In 1945, the new communist-dominated government of Petru Groza banned Manoliu from publishing for a period of five years, accusing him of having written "articles with an anti-democratic character". In particular, what offended the authorities was his Katyn denunciation. Under the subsequent communist regime, Manoliu was forced into destitution, and retrained to work as a dental technician. He was eventually arrested, in circumstances that he himself failed to clarify, and then sent into internal exile at Costișa in Neamț County, but re-imprisoned after being caught reading (in 1958) a philosophical work by the self-exiled Cioran. Among the sites at which he was detained was Capul Midia, a forced labor camp that was part of the Danube–Black Sea Canal. He was part of a work team that also included fellow writer Barbu Brezianu (with whom he remained close friends), Oni Brătianu, and Bani Ghica. At Costișa, he wrote diaries, essays and play, most of them still unpublished.

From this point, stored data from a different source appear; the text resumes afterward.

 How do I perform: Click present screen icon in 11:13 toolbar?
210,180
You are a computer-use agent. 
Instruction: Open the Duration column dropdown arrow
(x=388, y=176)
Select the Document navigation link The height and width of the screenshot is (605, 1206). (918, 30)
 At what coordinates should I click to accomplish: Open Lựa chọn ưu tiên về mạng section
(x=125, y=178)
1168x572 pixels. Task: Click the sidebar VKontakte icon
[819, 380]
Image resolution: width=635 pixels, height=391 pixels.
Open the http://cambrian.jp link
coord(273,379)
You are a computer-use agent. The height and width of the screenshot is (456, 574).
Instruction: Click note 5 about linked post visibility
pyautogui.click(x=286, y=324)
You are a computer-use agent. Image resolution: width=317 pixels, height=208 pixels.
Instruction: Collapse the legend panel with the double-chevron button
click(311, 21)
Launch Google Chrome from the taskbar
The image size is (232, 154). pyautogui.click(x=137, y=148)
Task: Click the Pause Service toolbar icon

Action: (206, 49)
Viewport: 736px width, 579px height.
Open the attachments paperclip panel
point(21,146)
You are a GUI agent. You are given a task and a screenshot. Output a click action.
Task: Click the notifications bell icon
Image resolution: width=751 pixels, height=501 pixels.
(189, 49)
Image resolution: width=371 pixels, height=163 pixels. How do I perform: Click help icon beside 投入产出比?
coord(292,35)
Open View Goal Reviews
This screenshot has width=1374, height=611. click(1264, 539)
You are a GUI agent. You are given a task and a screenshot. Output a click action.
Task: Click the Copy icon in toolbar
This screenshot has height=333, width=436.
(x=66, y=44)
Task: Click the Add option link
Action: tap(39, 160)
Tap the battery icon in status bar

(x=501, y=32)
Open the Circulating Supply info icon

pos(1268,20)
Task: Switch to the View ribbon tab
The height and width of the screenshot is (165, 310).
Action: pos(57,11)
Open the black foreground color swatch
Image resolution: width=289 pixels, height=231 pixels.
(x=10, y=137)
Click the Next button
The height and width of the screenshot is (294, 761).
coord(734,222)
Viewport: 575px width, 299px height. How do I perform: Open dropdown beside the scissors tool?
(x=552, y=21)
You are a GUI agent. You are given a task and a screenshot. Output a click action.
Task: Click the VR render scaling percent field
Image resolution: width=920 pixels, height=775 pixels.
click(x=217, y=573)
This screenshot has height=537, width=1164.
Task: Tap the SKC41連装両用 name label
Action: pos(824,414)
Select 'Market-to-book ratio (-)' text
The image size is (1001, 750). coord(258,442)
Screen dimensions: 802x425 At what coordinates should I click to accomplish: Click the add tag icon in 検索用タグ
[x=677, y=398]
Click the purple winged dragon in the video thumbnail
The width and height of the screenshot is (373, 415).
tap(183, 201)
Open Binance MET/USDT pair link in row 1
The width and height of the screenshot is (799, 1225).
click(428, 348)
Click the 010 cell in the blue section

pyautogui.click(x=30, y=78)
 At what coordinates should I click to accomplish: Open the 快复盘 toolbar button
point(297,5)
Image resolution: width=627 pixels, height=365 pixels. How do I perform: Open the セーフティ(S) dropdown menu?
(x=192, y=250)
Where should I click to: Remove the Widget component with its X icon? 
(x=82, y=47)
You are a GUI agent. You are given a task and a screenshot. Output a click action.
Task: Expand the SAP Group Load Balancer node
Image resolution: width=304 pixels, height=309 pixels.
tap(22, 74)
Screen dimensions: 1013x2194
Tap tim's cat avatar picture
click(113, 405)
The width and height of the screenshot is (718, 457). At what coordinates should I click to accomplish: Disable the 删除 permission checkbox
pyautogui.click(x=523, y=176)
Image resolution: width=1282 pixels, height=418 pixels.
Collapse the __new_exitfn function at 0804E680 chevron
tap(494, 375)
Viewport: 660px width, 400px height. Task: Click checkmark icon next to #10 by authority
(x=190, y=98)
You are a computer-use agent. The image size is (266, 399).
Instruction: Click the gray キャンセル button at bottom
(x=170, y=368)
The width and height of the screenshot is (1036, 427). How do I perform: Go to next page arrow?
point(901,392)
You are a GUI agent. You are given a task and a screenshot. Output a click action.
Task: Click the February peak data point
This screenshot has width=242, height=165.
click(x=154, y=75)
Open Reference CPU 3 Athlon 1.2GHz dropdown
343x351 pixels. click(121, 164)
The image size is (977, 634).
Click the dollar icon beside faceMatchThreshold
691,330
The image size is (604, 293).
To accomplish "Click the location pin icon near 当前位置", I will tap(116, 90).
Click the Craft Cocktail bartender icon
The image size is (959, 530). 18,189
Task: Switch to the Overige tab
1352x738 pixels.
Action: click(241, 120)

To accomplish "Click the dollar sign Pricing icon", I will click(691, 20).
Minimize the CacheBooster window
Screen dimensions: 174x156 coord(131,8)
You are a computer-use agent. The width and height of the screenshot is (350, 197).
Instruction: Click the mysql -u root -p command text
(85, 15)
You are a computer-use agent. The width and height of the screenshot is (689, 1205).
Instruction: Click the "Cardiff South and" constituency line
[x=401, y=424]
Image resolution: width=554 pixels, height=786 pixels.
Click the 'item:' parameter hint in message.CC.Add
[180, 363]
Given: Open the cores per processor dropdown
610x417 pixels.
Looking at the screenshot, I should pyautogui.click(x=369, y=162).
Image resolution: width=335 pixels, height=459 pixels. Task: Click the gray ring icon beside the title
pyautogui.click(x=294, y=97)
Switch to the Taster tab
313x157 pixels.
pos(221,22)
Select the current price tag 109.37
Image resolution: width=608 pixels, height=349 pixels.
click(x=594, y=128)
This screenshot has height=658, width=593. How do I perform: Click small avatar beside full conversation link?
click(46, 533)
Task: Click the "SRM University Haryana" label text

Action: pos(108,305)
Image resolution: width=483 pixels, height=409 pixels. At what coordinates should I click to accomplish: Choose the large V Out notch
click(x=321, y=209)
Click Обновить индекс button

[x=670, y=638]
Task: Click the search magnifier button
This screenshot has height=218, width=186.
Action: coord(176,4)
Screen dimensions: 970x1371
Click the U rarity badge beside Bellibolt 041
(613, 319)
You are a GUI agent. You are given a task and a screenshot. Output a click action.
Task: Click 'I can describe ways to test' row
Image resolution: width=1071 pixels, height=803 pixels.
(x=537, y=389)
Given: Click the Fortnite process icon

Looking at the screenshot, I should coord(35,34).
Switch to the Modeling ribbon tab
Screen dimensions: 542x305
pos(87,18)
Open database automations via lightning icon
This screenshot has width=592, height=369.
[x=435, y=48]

He lived in poverty, and was nicknamed Arlechinul ("The Harlequin") for the patches on his clothes.

As he remained barred from publishing fiction, Manoliu turned to translation, winning acclaim in this field. Reportedly, he was still snubbed by Stancu, by then the Romanian Writers' Union, but won his first contract with Thomas Mann's The Magic Mountain, taking over for Eugen Barbu. In 1967, it won him the Romanian Writers' Union. He completed a single-handed translation of Joseph and His Brothers, which ran at 1,220 pages. Other authors whom he rendered into Romanian include Jacques Bainville, Adelbert von Chamisso, Pierre Corneille, Ferenc Körmendi, D. H. Lawrence, Johannes Linnankoski, Jack London, and Jean Racine. He was steeped in philosophy, commenting on the works of Friedrich Nietzsche, Martin Heidegger and others. He spent his last three years at Mogoșoaia and, traumatized by his wife's suicide, cut himself off from his family.

==Novels and diaries==
Manoliu alternated between essays and novels, the latter a blend of fiction with metaphysically-oriented essays. As noted by literary historian George Călinescu, his debut with the Jewish-themed Rabbi Haies Reful, taking place in a Moldavian market town at the dawn of the 20th century, is "confusing and lyrical". According to critic Nicolae Florescu, in this work and some of the later ones, Manoliu presents an epic fresco which confronts the tolerance of Romanians to the intolerance of foreigners and minorities.

Tezaur bolnav is inspired by André Gide, and focuses of the "Gidean" intellectual youth. As noted by critic Ovid Crohmălniceanu, its protagonists "always seem inclined to ask themselves questions as to the purpose of existence." Florescu sees Manoliu himself as possessed by a wish to declare his innermost thoughts and sentiments, a "sincerity that borders on the ridiculous". In Moartea nimănui, Manoliu's style is heavily indebted to Gide, but mainly recalls the proletarian literature of George Mihail Zamfirescu and Carol Ardeleanu. Set in the sugar mill of Chitila and in homeless shelters, it shows young intellectuals driven to destitution and despair, and introduces Mortaru, a homosexual character. According to Călinescu, its experimental nature "alienates the reader." This reading is supported by Crohmălniceanu, who notes: "The speculative torment is not without drama, but is greatly harmed by the lyricism of the exposition, which is all too impersonal."

Political repression pushed Manoliu away from his work as a novelist, but allowed him to carry on as a diarist. As noted by Florescu in 2008, his 1970s Jurnal de peregrin ("Pilgrim's Diary") "provides one of the most dramatic images of the aging intellectual, taken with the notion of failure and the awareness of his demise", a "despairing monologue, with no possibility of evading into the much richer past." Also according to Florescu, these last work mark Manoliu's return to his early idols, Ortega y Gasset and Mihai Eminescu.